Natural gas, meanwhile, has room to grow.
"I think natural gas prices have the potential to have the largest move from now until the end of this year and largely that's because at the end of this month, summer driving season starts and June 1 is the beginning of hurricane season," Licata says.
"While crude oil prices have been going higher, natural gas prices have been pretty lethargic only until the last couple of days, when we actually saw the expiration of the June contract come off the Nymex in July," he said. "In July, people start to see a lot more storm activity happening. So it's my opinion the short squeeze could cause natural gas prices to move higher."
While natural gas prices are due for a rise, gold is probably due for a breather.
Gold prices have been rallying on inflation fears but also because the precious metal is more readily available to the average investor through exchange-traded funds.
"It's making a false reading in terms of gold," Licata says.
Furthermore, Barrick, the world's largest gold miner, is in the process of acquiring for $7.3 billion Equinox Minerals, a Canadian-Australian copper miner.
"If the largest company in the world in terms of gold is saying that they're going to start moving away, maybe that was a clear signal to the marketplace that even they think that there's a top-end price of gold right now."
Yet metals investors shouldn't fret. There are fresh investment alternatives out there.
Take vanadium, a metal that can be used in the production of alloys.

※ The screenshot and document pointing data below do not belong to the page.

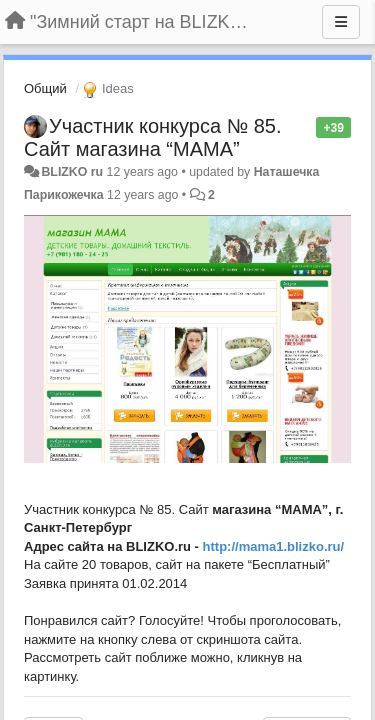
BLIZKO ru (73, 172)
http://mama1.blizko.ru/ (274, 546)
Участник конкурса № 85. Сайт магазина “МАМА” (152, 137)
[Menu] (341, 22)
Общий (45, 88)
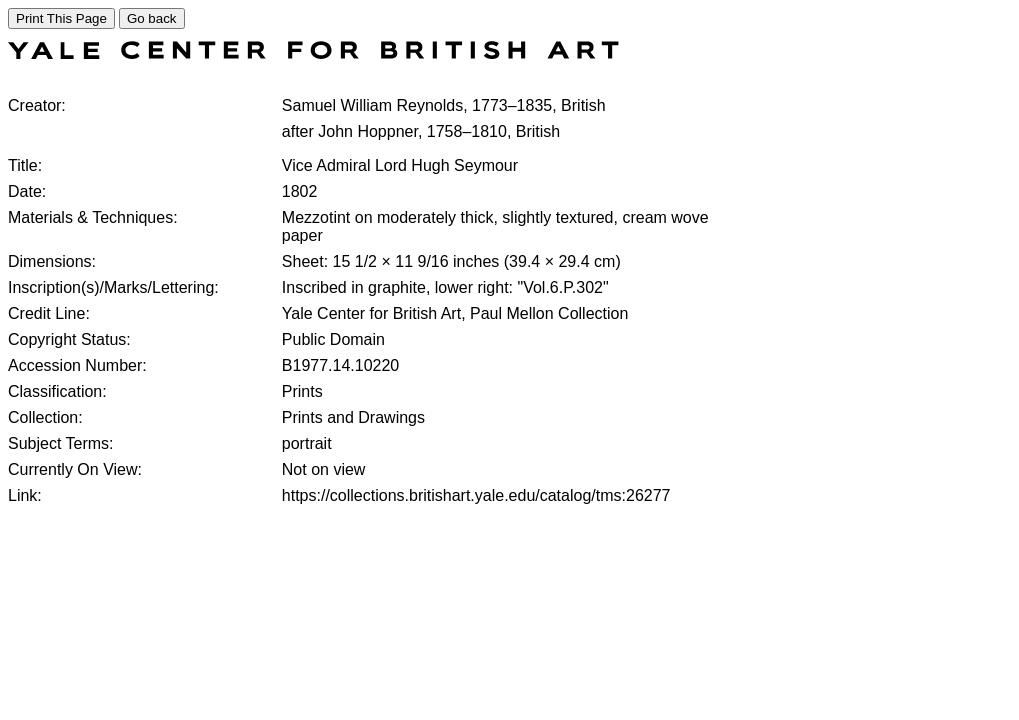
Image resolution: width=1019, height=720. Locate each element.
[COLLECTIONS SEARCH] (313, 53)
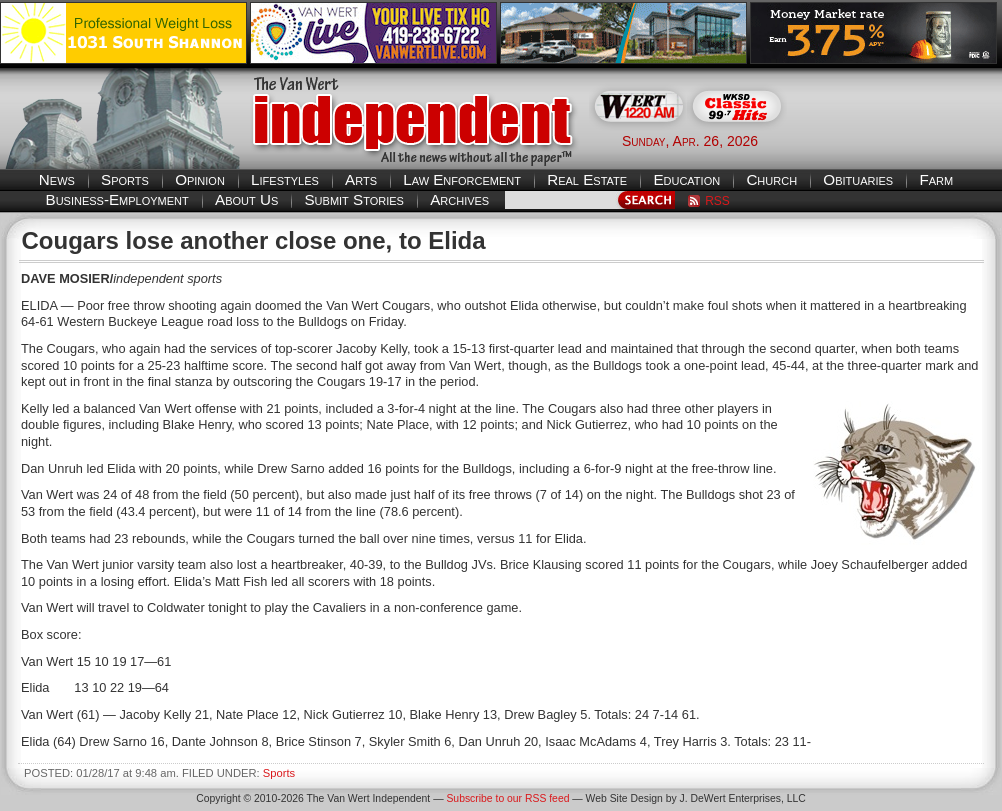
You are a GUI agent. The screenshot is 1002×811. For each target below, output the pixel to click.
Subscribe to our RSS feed (507, 798)
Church (771, 179)
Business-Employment (117, 199)
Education (686, 179)
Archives (459, 199)
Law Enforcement (462, 179)
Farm (936, 179)
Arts (361, 179)
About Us (246, 199)
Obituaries (858, 179)
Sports (125, 179)
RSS (717, 201)
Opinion (200, 179)
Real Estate (587, 179)
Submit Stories (353, 199)
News (57, 179)
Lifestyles (285, 179)
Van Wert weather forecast (902, 140)
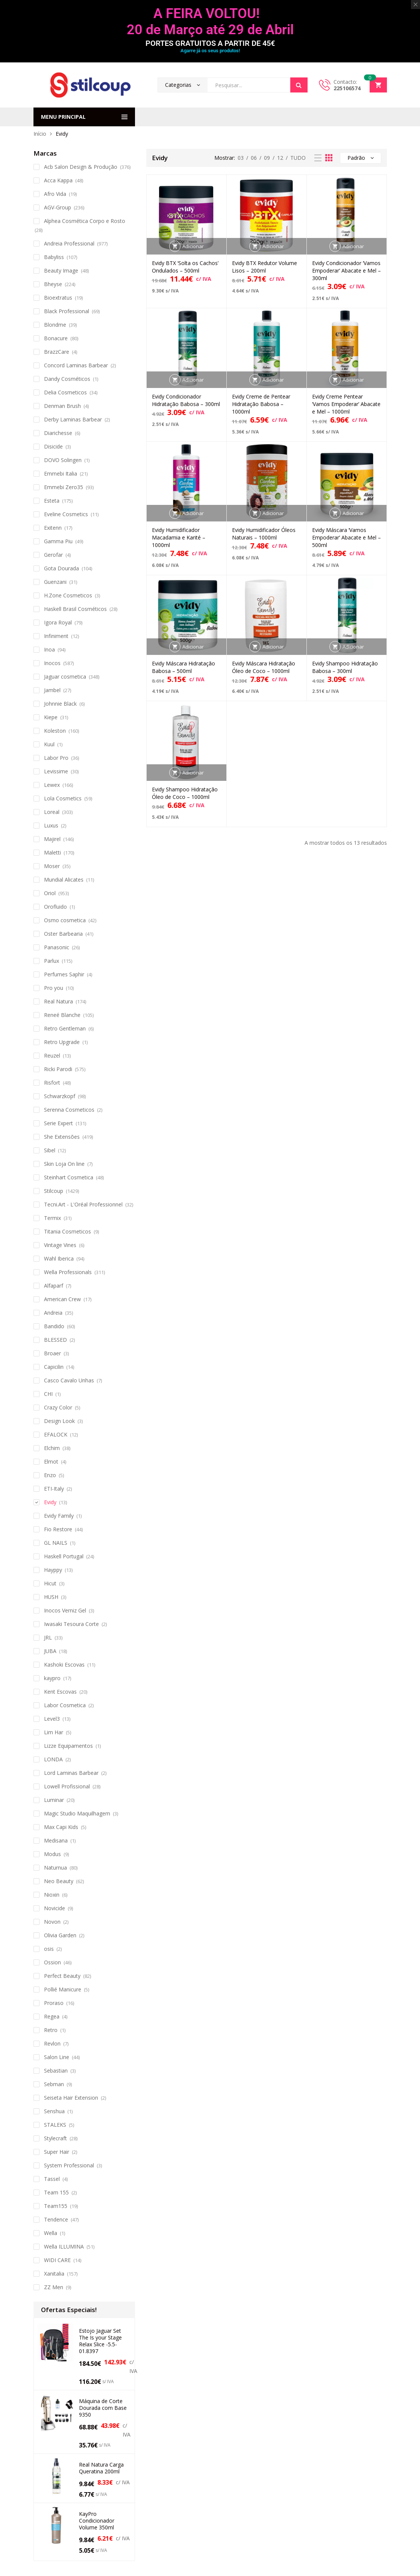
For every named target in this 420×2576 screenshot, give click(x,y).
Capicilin (54, 1366)
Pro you (53, 987)
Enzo (50, 1475)
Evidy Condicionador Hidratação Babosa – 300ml (186, 400)
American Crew (62, 1299)
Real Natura (58, 1001)
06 (254, 157)
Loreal (51, 811)
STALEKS (55, 2124)
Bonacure (56, 338)
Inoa (49, 649)
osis (49, 1948)
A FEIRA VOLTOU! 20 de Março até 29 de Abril (210, 22)
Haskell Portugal (63, 1556)
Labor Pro (56, 757)
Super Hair (56, 2151)
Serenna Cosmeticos (69, 1109)
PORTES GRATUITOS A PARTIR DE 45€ (210, 43)
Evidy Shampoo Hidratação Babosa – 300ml (345, 667)
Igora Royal (58, 622)
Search (299, 84)
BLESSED (55, 1339)
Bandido (54, 1326)
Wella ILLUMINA (64, 2246)
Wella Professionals (68, 1272)
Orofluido (55, 906)
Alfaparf (53, 1285)
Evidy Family (59, 1515)
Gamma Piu (58, 541)
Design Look (59, 1420)
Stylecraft (55, 2138)
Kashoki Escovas (64, 1664)
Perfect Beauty (62, 1975)
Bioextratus (58, 297)
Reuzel (52, 1055)
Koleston (55, 730)
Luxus (51, 825)
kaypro (52, 1678)
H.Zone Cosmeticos (68, 595)
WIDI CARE (57, 2260)
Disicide (53, 446)
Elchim (52, 1448)
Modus (52, 1854)
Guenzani (55, 581)
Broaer (52, 1353)
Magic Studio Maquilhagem (77, 1813)
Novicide (54, 1908)
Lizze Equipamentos (68, 1745)
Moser (52, 866)
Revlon (52, 2043)
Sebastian (56, 2070)
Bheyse (53, 284)
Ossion (52, 1962)
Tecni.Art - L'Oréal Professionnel (83, 1204)
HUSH (51, 1596)
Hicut (50, 1583)
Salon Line (56, 2057)
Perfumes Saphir (64, 974)
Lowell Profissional (67, 1786)
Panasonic (56, 947)
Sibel (49, 1150)
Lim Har (53, 1732)
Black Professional (66, 311)
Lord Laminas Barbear (71, 1772)
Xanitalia (54, 2273)
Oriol (50, 893)
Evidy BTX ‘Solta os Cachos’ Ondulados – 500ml (185, 266)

"I think in a marketplace right now that's trying to move forward and kind of save the amount of minerals that are in the world, vanadium can be mixed with steel and actually cause maybe a third less production of steel to be used, so it's a green metal," Licata says.
It has other uses as well, even for those already deemed efficient. Take lithium. Electric cars running on batteries that use lithium and magnesium components will need hours to recharge.
"If we use vanadium, I think that we can actually have it a lot faster. Also a major use of vanadium is taking the strain off the power grid," Licata says.